Lets get familiar with three main CDK concepts by looking at the CDK unit hierarchy:
"App"{
"Stack"{
"Construct"{
set of attributes and methods
}
"Methods"
}
}
Every App contains at least one Stack with at least one Construct — in reality, when working with complex infrastructure it’s a good practice to create multiple stacks to separate the application into logical units, for example one stack for the backend and one for the frontend of the application. Each construct in the stack is a basic building block representing your desired resource with defined attributes and methods (e.g. RDS database instance, API Gateway, S3 Bucket).

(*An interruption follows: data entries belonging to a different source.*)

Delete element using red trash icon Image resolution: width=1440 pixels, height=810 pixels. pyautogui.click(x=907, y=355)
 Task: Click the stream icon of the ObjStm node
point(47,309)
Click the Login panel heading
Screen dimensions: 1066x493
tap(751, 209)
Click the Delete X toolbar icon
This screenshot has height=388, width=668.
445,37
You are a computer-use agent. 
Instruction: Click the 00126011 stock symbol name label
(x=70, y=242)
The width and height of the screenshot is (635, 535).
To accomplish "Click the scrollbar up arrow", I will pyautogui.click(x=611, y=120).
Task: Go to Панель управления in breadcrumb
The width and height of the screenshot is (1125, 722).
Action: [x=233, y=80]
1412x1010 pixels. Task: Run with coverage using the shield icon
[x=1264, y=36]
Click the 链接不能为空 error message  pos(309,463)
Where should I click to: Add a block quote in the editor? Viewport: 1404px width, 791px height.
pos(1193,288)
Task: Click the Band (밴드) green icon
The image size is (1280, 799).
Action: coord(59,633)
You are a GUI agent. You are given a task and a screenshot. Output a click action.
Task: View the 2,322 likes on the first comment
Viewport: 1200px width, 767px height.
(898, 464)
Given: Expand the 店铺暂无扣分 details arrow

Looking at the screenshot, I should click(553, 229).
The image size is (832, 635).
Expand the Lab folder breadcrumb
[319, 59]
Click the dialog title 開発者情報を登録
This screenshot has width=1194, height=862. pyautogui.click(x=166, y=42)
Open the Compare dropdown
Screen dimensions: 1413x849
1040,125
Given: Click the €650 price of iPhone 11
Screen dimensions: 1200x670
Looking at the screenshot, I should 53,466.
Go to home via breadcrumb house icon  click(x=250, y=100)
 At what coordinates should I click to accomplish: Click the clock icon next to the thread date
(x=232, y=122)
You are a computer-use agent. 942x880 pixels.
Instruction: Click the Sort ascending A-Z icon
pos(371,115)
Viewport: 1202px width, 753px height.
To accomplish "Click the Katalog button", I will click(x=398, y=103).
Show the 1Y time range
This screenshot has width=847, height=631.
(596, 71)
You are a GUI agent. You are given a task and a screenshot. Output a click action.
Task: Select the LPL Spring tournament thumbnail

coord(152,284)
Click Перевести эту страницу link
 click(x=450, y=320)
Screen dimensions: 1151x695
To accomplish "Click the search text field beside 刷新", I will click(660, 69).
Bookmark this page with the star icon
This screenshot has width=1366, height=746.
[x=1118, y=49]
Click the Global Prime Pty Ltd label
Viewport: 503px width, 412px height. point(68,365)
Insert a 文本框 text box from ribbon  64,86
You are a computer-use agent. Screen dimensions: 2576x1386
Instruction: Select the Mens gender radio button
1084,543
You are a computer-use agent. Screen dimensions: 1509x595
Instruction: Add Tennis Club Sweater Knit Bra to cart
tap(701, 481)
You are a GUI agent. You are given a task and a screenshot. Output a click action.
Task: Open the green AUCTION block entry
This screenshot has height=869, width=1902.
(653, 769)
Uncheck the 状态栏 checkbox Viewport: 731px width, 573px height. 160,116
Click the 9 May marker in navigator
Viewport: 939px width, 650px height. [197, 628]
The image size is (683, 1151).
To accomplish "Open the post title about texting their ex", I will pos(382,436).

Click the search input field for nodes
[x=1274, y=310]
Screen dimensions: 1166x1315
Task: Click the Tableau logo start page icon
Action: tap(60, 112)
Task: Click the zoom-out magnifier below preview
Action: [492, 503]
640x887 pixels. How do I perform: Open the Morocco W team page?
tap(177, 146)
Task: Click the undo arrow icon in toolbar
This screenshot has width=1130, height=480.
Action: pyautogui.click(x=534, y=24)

But what’s the purpose of a CDK App? It’s just a way to define, control and manage deployment of all resources for the application that you’re building.
Stack in CDK is a unit of deployment. All resources (custom or pre-made) defined within the scope of a stack are provisioned as a single unit. Construct is a basic building block defined and deployed within one stack. It can represent a single AWS resource, or a collection of multiple different, integrated AWS resources.
AWS CDK has it’s own Construct Library with a bunch of ready to use constructs to get you going, and there’s also a Construct hub for community made constructs.
Constructs are divided into three levels based on their level of complexity. Beginning with low-level constructs, CFN Resources or L1 constructs (L1 stands for Layer1), followed by L2 constructs that incorporate some logic and offer some convenience methods, and then, finally we have the L3 constructs also known as patterns, which allow you to easily integrate multiple resources using only one construct (e.g. API Gateway with Lambda function integration).
Modular approach as a reusability booster
We already saw that CDK lets you use an existing skill for defining your infrastructure — a programming language of your choice. Another advantage is the object-oriented and modular approach. Modularity is a fundamental concept in software and system design that promotes the creation of reusable, independent components or building blocks.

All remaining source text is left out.